Geoff Moore wrote a very insightful book on technology adoption called “Crossing the Chasm”. If you study the psychology of technology adoption, you find that people and organization fall in a bell curve. About 2% are innovators, 14% are early adopters, 33% early majority, 33% late majority and 15% are laggards. This is all standard stuff out of basic marketing-psychology textbooks. Each group has different reasons for using (or not using) a specific product.
Moore's insight was that many new products never move from early adopters to early majority. He called this region “The Chasm”. I have found that the same rules applyto new standards and new languages.
Moore did a lot of analysis on why some new technologies don’t make it across the chasm despite their merits or why some standards are adopted over others. Hisbiggest finding is that they were just too hard to use by non-techies. They required too much work to setup, install or learn. Ease-of-use was a principal factor in many technologies not being quickly adopted by organizations that did not want to use technology to differentiate their organization. Early Majority customers also tend to purchase new technology not based on how they work but who is using them in their industry. They purchase on references.
New technologies usually need a focused approach in a specific industry to be adopted by an early majority. If an organization can target a specific vertical industry and provide a more complete solution for that industry, once a few reference accounts are set up the rest of the industry can see there are proven case studies.
Another factor is the need of the early majority for complete solutions. Innovators and Early adopters are willing to glue together new technologies into their existing fabric of solutions. They dedicate time, staff and money to do this. If their XForms sends XML data over REST interfaces and their databases use JDBC they hire programmers to write middle-tier applications.
But early majority buyers can’t justify that additional cost. They just want a solution to work out-of-the-box. They are OK paying for a week for training for their BAs, but they don’t want to write and maintain complex applications.
Another thing that I have been searching for are metaphors that are understandable by non-programmers. Since the high-level decision makers are usually non-technical their ability to make a decision is usually based on their trust of the developers or their understanding based on metaphors.
The Language Translation Metaphor I find that if you can send your data from an XForms application directly to a native XML database in XML format that there is no need for middle-tier objects or shredding into relational databases. No translation is involved. One of the ways to demonstrate how machine-based language translation is not always semantically precise is to try an automatic translation program. Convert a statement from a native language into a foreign language and then translate it back. For example try this using Google Language Tools at http://www.google.com/language_tools
Original Phrase in English: The quick brown fox jumped over the lazy dog.
Google Translation to Spanish El zorro marrón rápido saltó sobre el perro perezoso.
Spanish Translation Back to English The fast brown fox jumped on the sluggish dog.
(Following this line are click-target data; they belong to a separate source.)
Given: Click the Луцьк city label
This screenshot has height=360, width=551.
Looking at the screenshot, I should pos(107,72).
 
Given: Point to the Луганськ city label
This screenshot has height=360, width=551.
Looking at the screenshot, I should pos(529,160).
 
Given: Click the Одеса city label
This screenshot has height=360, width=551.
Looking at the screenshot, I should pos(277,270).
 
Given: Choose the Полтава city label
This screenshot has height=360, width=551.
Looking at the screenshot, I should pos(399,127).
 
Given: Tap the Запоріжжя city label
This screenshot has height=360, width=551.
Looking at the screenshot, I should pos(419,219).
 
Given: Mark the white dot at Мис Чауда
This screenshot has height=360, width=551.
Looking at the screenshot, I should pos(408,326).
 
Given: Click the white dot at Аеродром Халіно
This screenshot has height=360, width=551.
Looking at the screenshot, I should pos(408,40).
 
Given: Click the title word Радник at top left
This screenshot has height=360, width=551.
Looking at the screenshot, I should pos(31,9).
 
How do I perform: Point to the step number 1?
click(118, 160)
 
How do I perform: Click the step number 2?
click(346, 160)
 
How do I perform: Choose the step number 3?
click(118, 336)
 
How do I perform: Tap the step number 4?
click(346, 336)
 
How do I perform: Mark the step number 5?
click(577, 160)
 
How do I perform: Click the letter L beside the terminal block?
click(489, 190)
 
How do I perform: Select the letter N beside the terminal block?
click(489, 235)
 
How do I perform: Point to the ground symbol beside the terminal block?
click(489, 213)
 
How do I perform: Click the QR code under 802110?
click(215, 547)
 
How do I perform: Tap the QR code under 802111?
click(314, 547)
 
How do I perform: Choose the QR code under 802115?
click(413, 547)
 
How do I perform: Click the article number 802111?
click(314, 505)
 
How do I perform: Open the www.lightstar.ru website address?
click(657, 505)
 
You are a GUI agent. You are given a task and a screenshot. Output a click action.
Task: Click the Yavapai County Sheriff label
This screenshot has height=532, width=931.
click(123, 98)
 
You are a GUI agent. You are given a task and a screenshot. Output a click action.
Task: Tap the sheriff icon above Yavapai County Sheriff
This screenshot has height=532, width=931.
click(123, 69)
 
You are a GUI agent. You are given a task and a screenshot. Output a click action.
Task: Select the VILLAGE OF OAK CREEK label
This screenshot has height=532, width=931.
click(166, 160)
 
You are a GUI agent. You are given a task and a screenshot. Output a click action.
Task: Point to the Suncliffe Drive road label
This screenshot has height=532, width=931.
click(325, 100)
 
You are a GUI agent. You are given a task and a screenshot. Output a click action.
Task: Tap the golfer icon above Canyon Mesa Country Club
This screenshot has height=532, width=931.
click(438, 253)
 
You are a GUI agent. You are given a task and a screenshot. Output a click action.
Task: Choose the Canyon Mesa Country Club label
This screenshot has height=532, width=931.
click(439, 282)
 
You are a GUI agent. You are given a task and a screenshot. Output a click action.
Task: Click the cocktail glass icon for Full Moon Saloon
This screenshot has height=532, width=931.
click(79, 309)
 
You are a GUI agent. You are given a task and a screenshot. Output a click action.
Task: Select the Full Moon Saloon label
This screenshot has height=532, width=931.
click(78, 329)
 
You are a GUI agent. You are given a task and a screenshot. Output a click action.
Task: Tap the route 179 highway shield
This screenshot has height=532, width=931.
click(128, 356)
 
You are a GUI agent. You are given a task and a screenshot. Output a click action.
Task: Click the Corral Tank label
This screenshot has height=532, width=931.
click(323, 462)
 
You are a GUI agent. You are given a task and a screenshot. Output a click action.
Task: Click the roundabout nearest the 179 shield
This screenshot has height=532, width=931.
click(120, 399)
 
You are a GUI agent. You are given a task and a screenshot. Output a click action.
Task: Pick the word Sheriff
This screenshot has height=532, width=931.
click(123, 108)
Although Google translate does a pretty good job, quick was changed to fast, over was changed to on, and lazy was changed to sluggish. If you study semantics, you can find lots of problems trying to communicate with close approximations. Note the original implicit business rule of don’t repeat a letter was also lost. We have many implicit business rules in complex systems and translation of these to other formats is always problematic for software developers.
Saving XML using an object-middle tier is one translation. Saving objects to a relational database is a second translation. Fetching data from a database using SQL is a third translation. Converting tabular data into objects is a fourth translation and converting objects back to XML is a fifth transformation. There are five translations, not just two.
Not that XForms solutions today are not without translation. In our process we are planning to convert XML Schemas into XForms as well as initial instance data. We need to also import leaf-level definitions from a metadata registry. But the nice thing about this process is that we can validate the submitted data directly against the original XML Schema that was used to generate the XForms. An elegant self-checking pattern.
All of these transforms are possible. But all have to be maintained each time you change your XML Schema. Right now we also need great tools that translate XML Schemas directly into XForms. And these need to retain the fidelity of the original intent of the subject matter experts.
So perhaps deploying applications with native XML databases is a critical part of the XForms value proposition.
Moore also noted that both early late majority buyers would be more willing to use a technology if it was buried deeply in a complete solution. That way the IT managers don’t have to sell the technology to management, just the solution. Similarly, once third party developers start building accounting or complete solutions for vertical industry using XForms the buyer will not need to know or care how the solution is being delivered.